IPCC: cortes rápidos nas emissões são vitais para a garantia da segurança alimentar

O bem-estar dos solos do nosso planeta é fundamental para o nosso futuro e para o futuro da vida sobre o Planeta. Para cumprir as metas do Acordo de Paris, precisamos melhorar a gestão e o uso da terra, transformar a agricultura em uma solução climática e reduzir as emissões de combustíveis fósseis – tudo ao mesmo tempo.

Depois de avaliar mais de sete mil artigos científicos e processar mais de 28 mil comentários de governos e revisores especializados, 107 cientistas de 52 países diferentes chegaram à redação final do Relatório Especial do IPCC sobre Mudança Climática e Terra (SRCCL). O Sumário do relatório foi negociado e aprovado por governos de 195 países. A versão deste relatório em português pode ser encontrada aqui.

O relatório descreve os desafios específicos da mudança climática para a superfície terrestre e seus solos. O Sumário para os Formuladores de Políticas (SPM) do relatório foi publicado hoje (8/8/2019) após uma semana exaustiva de negociações, durante a qual os cientistas responderam aos comentários dos governos sobre seu esboço.

O SPM apresenta as principais conclusões do relatório sobre o efeito que as mudanças climáticas estão exercendo sobre os ecossistemas terrestres e naturais. Apresenta também as opções políticas para o enfrentamento do desafio.

No SPM, o IPCC adverte que a humanidade está fazendo enormes e insustentáveis ​​demandas sobre os solos do planeta. A forma pela qual tratamos a terra pode ajudar ou prejudicar o clima e, a menos que mudemos rapidamente de rumo, não poderemos evitar o agravamento da crise climática. Desmatando e eliminando animais e plantas no atual e impressionante ritmo, os seres humanos estão acelerando o colapso climático.

As principais conclusões incluem:
  • Os impactos climáticos sobre a terra já são severos.

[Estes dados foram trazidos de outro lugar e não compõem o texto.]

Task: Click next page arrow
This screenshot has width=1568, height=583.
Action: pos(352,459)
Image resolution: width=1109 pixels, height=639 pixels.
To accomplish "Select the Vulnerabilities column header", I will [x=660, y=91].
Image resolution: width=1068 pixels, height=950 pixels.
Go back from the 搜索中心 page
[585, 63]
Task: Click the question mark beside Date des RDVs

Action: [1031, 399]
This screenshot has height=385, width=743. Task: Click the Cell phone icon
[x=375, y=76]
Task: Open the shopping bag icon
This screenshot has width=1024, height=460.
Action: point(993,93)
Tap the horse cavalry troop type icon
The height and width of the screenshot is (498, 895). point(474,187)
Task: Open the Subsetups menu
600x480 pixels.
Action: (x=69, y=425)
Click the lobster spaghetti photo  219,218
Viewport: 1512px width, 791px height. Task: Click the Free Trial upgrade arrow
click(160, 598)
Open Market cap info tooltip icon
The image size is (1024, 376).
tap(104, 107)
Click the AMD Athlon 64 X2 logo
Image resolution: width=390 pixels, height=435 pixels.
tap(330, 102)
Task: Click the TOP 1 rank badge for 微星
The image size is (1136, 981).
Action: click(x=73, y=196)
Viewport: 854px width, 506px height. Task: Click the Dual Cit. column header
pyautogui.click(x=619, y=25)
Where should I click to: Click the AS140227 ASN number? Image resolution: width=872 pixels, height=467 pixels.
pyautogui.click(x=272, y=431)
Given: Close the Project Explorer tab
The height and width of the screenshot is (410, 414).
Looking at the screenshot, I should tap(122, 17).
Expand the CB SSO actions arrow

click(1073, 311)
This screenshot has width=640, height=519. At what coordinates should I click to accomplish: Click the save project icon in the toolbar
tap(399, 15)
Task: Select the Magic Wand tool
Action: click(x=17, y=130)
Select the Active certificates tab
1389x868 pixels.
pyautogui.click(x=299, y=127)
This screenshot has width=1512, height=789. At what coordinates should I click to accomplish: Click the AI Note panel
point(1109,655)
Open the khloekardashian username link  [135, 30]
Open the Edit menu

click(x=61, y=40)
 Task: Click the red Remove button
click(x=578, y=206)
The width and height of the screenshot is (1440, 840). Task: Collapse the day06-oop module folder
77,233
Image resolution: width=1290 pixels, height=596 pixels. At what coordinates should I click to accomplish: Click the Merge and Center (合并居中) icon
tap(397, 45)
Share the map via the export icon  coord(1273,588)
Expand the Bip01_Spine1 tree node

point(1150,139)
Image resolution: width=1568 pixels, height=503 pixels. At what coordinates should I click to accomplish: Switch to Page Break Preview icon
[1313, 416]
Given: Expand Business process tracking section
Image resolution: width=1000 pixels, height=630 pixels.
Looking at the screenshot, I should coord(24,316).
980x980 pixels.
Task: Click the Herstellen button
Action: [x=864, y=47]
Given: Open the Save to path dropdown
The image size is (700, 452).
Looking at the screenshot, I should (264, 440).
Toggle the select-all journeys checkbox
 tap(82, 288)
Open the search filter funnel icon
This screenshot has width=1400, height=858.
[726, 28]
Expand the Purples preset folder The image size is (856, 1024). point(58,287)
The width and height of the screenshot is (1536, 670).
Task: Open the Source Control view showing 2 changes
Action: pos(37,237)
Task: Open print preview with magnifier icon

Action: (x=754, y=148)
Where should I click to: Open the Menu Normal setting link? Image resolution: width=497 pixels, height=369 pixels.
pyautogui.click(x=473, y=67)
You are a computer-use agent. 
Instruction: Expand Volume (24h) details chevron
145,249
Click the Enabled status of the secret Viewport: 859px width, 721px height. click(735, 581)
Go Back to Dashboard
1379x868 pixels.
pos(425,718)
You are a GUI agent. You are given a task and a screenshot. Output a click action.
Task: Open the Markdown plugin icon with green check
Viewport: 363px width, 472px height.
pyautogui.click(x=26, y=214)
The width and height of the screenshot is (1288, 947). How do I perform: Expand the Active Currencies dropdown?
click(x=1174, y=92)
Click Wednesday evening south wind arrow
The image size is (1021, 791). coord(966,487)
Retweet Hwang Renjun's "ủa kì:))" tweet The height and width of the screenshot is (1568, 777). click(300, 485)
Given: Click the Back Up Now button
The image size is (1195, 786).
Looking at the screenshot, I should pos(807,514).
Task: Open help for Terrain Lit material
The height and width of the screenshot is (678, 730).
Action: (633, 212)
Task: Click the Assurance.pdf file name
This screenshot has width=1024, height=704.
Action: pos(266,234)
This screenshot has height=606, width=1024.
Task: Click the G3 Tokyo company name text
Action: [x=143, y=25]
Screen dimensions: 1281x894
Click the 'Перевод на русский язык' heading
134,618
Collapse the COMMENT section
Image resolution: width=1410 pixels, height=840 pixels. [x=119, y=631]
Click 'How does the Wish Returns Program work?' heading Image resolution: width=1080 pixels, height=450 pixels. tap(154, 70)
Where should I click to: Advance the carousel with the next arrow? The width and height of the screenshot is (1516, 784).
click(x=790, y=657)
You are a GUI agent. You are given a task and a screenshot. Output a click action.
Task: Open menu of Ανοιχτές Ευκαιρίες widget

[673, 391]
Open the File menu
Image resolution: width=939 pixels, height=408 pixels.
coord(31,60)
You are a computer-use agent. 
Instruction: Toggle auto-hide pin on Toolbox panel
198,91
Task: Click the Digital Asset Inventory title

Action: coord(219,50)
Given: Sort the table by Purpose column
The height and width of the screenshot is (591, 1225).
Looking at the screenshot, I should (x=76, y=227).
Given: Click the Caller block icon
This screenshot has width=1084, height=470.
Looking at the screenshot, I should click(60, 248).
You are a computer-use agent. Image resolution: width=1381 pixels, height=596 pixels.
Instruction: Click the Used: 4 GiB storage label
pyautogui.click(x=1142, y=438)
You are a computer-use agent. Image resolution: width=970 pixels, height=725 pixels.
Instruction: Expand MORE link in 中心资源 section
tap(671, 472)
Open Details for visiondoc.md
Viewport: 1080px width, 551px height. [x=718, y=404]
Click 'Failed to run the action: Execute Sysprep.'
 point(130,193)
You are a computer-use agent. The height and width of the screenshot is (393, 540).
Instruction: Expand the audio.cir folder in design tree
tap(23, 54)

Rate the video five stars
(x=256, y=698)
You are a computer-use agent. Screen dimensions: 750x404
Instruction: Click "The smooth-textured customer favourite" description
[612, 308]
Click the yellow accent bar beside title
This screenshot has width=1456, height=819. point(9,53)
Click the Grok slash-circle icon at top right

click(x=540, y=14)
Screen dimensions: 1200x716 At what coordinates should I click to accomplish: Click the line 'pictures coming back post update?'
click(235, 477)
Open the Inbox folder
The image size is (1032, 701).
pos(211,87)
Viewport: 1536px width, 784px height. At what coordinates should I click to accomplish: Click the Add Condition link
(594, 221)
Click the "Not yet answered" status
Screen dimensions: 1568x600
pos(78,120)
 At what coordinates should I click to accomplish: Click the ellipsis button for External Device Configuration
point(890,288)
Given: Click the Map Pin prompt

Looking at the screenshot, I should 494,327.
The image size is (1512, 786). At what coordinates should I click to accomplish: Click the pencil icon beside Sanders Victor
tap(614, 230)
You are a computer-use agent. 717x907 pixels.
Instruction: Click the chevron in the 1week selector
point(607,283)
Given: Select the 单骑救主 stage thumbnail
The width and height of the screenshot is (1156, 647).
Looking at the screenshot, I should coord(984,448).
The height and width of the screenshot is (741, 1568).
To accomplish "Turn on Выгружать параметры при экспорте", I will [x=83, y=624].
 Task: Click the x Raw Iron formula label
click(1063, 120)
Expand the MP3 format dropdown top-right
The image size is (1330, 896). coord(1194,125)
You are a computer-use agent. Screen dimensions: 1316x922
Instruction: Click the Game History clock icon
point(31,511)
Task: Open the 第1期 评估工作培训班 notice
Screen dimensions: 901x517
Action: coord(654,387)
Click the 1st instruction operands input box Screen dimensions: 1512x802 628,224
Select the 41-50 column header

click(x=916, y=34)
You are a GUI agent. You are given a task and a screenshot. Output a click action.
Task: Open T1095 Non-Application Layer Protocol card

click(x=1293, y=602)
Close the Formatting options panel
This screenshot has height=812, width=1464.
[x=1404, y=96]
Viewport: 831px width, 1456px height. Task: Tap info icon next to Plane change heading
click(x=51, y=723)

Ondas de calor e secas tornaram-se mais frequentes e intensas em algumas regiões, e a segurança alimentar já foi prejudicada por afetar o rendimento das colheitas e a produção animal, entre muitas outras mudanças que configuram a crise climática.
  • Mesmo mantendo o aquecimento global em 2°C, meta fixada pelo Acordo de Paris, estaremos sob o risco de uma crise alimentar, particularmente nas regiões tropicais e subtropicais. Projeta-se também que uma combinação de elevação do nível do mar com ciclones mais intensos ponha em risco vidas e meios de subsistência nas áreas propensas a estes fenômenos climáticos. O aquecimento medido até agora já aumentou o risco de incêndios florestais, e este deve passar a um nível alto ao rompermos a barreira de 1,5˚C de aquecimento.
  • A agricultura, a produção de alimentos e o desmatamento são impulsionadores significativos das mudanças climáticas e produzem cerca de 23% das emissões de gases de efeito estufa induzidas pela humanidade. No Brasil estas atividades são responsáveis por 74% das emissões de gases de efeito estufa.
  • Diferentemente da indústria de combustíveis fósseis, a agricultura sustentável pode ser parte da solução para o aquecimento global, por ter a capacidade de retirar carbono da atmosfera e estoca-lo no solo. Mas a janela de oportunidade está se fechando rapidamente, pois a capacidade dos solos de realizar essa função diminui à medida que a temperatura aumenta.
  • O progresso em direção a uma ampla transformação da agricultura, da silvicultura e do uso da terra é necessário para alcançar as metas do Acordo de Paris. Essa transformação precisa estar bem encaminhada até 2040.
  • Existem muitas soluções em que todos ganham no setor da terra, particularmente na agricultura e silvicultura, mas algumas soluções terrestres para o aquecimento global, como BECCS (bioenergia com captura e sequestro de carbono) podem forçar trade-offs com produção de alimentos se não forem feitas com cautela ou em escalas inadequadas.
Impactos da mudança climática
  • Os impactos climáticos sobre os solos já são severos: o solo está se degradando por conta de múltiplos fatores de estresse, as ondas de calor estão se intensificando e se tornando mais frequentes, e os padrões de precipitação estão mudando.
  • A superfície da terra também está cada vez mais degradada devido à exploração e intensificação sem precedentes de seu uso.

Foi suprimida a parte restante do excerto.